1820592 - Add Telekom Security Root Certificates

Status: RESOLVED FIXED

(CA Program :: CA Certificate Root Program, task, P1)

Description

[Stefan Kirch]

With this bug, Telekom Security requests inclusion of new Root Certificates.
Remark: In this first step, this bug is generated to create a Bug-ID for referencing this bug in the corresponding Root Inclusion Case in the CCADB.
The corresponding Root Inclusion Case in the CCADB can be found here: https://ccadb.my.salesforce-sites.com/mozilla/PrintViewForCase?CaseNumber=00001269
Further information will be given in this bug as soon as the above mentioned CCADB case is completed and submitted to the root stores.

Comment 1

[Ben Wilson]

Telekom Security SMIME ECC Root 2021
https://crt.sh/?sha256=3AE6DF7E0D637A65A8C81612EC6F9A142F85A16834C10280D88E707028518755
Telekom Security TLS ECC Root 2020
https://crt.sh/?sha256=578AF4DED0853F4E5998DB4AEAF9CBEA8D945F60B620A38D1A3C13B2BC7BA8E1

Comment 2

[Stefan Kirch]

As explained in the Root Inclusion Request in the CCADB, we originally have generated four new Root CAs, i.e. the two above mentioned ECC Root CAs as well as two RSA Root CAs using the RSASSA-PSS algorithm.

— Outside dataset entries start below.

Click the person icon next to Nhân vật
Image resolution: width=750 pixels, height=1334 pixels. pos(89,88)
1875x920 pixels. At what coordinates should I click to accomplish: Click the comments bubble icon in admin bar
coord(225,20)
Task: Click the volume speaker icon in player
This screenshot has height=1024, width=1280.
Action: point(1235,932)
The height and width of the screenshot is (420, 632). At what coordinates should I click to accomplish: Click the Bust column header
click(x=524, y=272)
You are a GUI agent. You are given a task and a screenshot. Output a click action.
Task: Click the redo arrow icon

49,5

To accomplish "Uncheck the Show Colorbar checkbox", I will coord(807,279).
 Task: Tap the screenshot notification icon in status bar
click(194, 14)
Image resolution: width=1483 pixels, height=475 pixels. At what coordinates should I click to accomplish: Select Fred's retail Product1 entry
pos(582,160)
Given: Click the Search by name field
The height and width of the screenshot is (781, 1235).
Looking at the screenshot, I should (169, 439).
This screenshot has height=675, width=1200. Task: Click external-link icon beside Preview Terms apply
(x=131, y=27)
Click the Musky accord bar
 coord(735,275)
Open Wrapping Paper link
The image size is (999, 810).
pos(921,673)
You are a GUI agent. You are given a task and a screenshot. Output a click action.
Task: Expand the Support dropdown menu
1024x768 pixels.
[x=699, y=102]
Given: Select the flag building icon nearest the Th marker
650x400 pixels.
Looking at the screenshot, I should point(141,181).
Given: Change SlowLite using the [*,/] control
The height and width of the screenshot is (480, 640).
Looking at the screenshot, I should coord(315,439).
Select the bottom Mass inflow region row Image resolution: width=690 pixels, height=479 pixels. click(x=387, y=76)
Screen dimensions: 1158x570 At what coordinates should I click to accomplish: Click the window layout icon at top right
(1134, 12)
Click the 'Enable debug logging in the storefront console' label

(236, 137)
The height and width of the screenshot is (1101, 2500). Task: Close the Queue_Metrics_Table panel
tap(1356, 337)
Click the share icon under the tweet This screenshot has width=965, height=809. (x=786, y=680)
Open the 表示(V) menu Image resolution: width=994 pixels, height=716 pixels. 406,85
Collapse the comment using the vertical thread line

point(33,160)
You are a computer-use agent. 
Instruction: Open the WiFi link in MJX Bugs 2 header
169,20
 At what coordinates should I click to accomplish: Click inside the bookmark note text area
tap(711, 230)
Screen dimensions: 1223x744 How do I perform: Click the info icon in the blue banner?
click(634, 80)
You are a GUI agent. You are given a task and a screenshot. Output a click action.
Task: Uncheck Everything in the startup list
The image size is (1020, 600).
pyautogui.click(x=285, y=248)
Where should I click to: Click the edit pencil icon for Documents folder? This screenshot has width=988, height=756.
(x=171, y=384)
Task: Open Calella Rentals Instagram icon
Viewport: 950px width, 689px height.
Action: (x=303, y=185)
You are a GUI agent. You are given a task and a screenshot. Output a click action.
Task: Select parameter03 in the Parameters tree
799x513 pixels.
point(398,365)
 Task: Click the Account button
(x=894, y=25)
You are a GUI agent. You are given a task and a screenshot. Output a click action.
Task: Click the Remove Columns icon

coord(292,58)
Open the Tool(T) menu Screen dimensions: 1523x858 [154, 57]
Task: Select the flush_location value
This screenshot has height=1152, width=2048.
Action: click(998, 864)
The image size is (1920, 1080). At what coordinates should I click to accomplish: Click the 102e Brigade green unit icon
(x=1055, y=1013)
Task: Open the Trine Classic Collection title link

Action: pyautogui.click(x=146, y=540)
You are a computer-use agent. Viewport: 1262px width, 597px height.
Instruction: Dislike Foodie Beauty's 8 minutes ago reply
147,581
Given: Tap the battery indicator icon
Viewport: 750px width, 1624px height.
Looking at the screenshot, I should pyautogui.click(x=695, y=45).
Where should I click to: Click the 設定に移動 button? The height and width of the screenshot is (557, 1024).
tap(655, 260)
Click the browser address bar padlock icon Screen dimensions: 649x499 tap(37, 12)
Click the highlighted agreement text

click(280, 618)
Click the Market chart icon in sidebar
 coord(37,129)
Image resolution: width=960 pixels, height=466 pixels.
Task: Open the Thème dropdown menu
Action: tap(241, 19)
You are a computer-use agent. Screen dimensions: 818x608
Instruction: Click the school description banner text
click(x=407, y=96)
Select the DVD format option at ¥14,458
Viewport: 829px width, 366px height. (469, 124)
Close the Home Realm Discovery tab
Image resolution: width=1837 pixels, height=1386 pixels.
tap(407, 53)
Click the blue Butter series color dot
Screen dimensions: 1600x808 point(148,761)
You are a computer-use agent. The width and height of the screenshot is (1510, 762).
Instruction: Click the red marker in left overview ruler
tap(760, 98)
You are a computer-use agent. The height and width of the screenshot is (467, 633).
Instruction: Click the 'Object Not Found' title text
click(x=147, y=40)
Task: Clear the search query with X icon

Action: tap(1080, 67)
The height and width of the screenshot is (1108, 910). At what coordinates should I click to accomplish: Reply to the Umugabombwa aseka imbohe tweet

Due to the fact, that the RSA Roots could not be uploaded to the CCADB (see https://bugzilla.mozilla.org/show_bug.cgi?id=1815763) as well as some concerns regarding the support of RSASSA-PSS in general, we have generated two new RSA Root CAs at the end of march, using PKCS#1v1.5 instead of RSASSA-PSS.
As soon as the audit attestations for the Root Key Ceremony are available and we have created the test websites for the new TLS Root CA, we will add the new RSA Roots to the CCADB and update the CCADB case, so that these Roots can also be considered in the Root inclusion Request.
Furthermore, we have also issued two S/MIME Sub-CAs under the two S/MIME Root CAs in preparation of the issuance of the required S/MIME test certificates.

Comment 3

[Stefan Kirch]

In the meantime the Audit Attestations as well as all other information needed in the CCADB for the Root Inclusion case are available, so we updated the Root Inclusion case in the CCADB.
The two new Root CAs can be found in crt.sh:
Telekom Security SMIME RSA Root 2023
https://crt.sh/?q=78A656344F947E9CC0F734D9053D32F6742086B6B9CD2CAE4FAE1A2E4EFDE048
Telekom Security TLS RSA Root 2023
https://crt.sh/?q=EFC65CADBB59ADB6EFE84DA22311B35624B71B3B1EA0DA8B6655174EC8978646

We plan to add the S/MIME test certificates to this bug by mid-September.

Comment 4

[Stefan Kirch]

Attachment: Stefan Kirch Sponsorvalidated Multipurpose ECC.pem

Comment 5

[Stefan Kirch]

Attachment: Stefan Kirch Sponsorvalidated Multipurpose RSA.pem

Comment 6

[Stefan Kirch]

We have issued S/MIME Subscriber Certificates under each of our S/MIME Root-CAs, see attachments.

Comment 7

[Ben Wilson]

Public discussion of this root inclusion request began on the CCADB Public List on 2023-11-01 - https://groups.google.com/a/ccadb.org/g/public/c/yiJ-bkv-Ftg/m/JsbbxpZJBAAJ

Comment 8

[Ben Wilson]

Public discussion on this request closed in December (https://groups.google.com/a/ccadb.org/g/public/c/yiJ-bkv-Ftg/m/lxwjZDvhAAAJ), and today I posted a recommendation on the Mozilla dev-security-policy list (https://groups.google.com/a/mozilla.org/g/dev-security-policy/c/O576yUp8yL4/m/Flf-vtikAgAJ) that this request be approved.

Comment 9

[Ben Wilson]

As per Comment #8, and on behalf of Mozilla, this request from Telekom Security to include the following root certificates is Approved:

** Telekom Security SMIME ECC Root 2021
** Telekom Security TLS ECC Root 2020
** Telekom Security SMIME RSA Root 2023
** Telekom Security TLS RSA Root 2023

I will file the NSS bug for the approved changes.

Comment 10

[Ben Wilson]

Bug #1874017 has been created to add these CA certificates to NSS, after which another bug will need to be filed for PSM to EV-enable the two TLS root CAs.

Comment 11

[Stefan Kirch]

We have successfully tested the integration of the new TLS Root CAs by testing our test websites with Firefox 124 Nightly.